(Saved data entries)

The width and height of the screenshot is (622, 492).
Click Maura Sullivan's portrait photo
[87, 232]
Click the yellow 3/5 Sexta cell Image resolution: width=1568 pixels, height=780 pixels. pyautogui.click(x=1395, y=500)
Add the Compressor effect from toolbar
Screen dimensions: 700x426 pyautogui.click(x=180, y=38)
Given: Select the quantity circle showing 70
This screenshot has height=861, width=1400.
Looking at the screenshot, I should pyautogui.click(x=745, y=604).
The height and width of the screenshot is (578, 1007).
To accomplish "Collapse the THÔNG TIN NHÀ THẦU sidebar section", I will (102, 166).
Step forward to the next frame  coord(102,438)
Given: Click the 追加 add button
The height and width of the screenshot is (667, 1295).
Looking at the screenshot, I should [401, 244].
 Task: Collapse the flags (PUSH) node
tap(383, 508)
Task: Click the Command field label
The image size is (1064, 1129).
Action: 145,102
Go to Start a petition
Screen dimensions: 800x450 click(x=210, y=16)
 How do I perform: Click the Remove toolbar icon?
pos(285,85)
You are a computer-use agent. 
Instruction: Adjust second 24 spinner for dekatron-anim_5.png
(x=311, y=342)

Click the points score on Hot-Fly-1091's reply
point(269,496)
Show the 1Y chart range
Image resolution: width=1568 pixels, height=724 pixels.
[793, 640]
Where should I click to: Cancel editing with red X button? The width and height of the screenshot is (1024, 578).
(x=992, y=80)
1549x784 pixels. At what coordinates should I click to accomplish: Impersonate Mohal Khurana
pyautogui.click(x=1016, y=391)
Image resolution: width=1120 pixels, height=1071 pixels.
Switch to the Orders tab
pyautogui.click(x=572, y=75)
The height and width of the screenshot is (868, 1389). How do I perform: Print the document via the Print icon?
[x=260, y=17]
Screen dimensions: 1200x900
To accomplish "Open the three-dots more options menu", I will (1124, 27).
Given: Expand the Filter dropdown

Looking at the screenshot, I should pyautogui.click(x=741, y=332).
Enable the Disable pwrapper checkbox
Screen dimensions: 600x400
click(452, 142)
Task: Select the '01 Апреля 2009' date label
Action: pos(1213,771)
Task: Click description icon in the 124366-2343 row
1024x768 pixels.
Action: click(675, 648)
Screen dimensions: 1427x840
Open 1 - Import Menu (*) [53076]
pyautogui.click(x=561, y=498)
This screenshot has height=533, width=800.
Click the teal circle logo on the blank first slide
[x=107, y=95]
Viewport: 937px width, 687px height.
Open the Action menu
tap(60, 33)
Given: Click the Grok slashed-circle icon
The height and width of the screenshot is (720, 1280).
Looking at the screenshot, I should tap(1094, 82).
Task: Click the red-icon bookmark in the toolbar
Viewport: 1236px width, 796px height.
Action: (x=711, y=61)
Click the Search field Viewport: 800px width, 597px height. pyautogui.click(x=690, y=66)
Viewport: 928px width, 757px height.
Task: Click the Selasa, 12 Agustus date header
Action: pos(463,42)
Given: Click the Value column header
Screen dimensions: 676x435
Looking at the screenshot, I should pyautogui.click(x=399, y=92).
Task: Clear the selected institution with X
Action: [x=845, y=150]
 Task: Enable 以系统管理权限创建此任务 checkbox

Task brief =
In the data above, how many lines hold the word "Enable"? Give only the number.

Exercise solution =
2